He singled out UK PM David Cameron and Italian PM Matteo Renzi for their critical comments on the EU.
Mr Cameron insisted at the time that he would not pay an "unacceptable" 2.1bn-euro EU surcharge.
Mr Renzi was highly critical of EU civil servants after the meeting.
He complained that the EU was overtly bureaucratic. At one point he warned that he would make public the cost of EU "palaces" in a row over Italy's budget projections.
The Netherlands have also been asked to pay more - but France and Germany are both set to receive rebates.
'Gang of bureaucrats'
Mr Juncker was quick to defend the EU from he saw as unjustified criticism.
"I didn't like the way several prime ministers were behaving after the European Council," the former prime minister of Luxembourg said on Tuesday.
"For a long period of time I've taken notes and I was always comparing what is said in the room and what is said outside the room. And from time to time it happens that the notes are not coinciding.
"I have to tell my good friend Matteo Renzi that I am not the chairman of a gang of bureaucrats... I am the president of the European Commission which is a political body."
Speaking in the European parliament, Mr Juncker said EU summits were there to solve problems not amplify or broaden them as Mr Renzi had claimed.
He described the way Mr Cameron was presenting things as "not correct". The British prime minister has pledged not to meet the 1 December deadline for the surcharge to be paid.
"They are presented in a totally different way in parts of British public opinion," Mr Juncker said, pointing out that the rules of the EU should be better respected.

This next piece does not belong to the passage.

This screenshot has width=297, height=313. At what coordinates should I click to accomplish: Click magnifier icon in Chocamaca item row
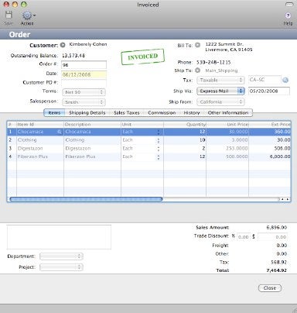point(60,132)
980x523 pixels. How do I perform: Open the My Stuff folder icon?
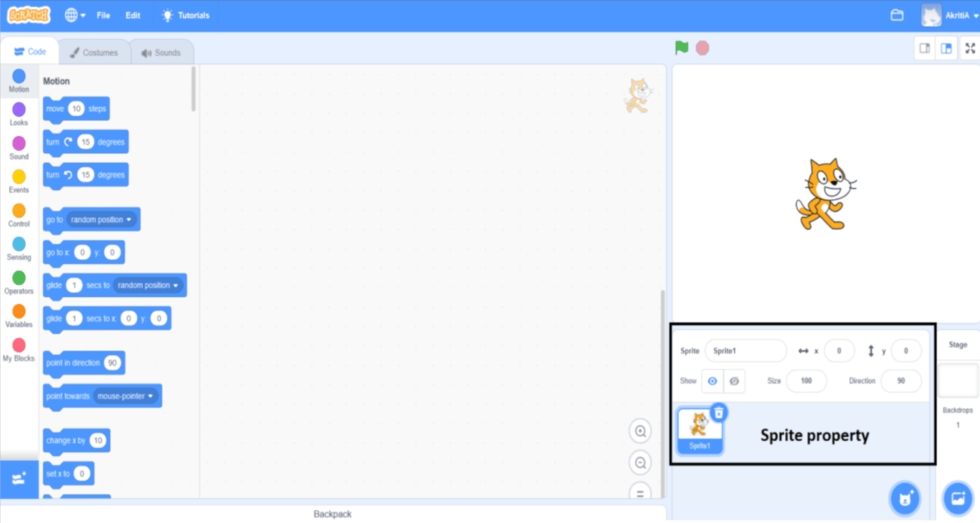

The row over the bill has added to the pressure on Mr Cameron domestically, correspondents say, and comes at a time when he is tackling the growing popularity of the anti-EU UK Independence Party ahead of elections in 2015.
The commission's surcharge followed a statistical review of national incomes which showed that Britain's economy had performed better that previously thought - which in turn meant that it was obliged to make an extra contribution to the EU budget.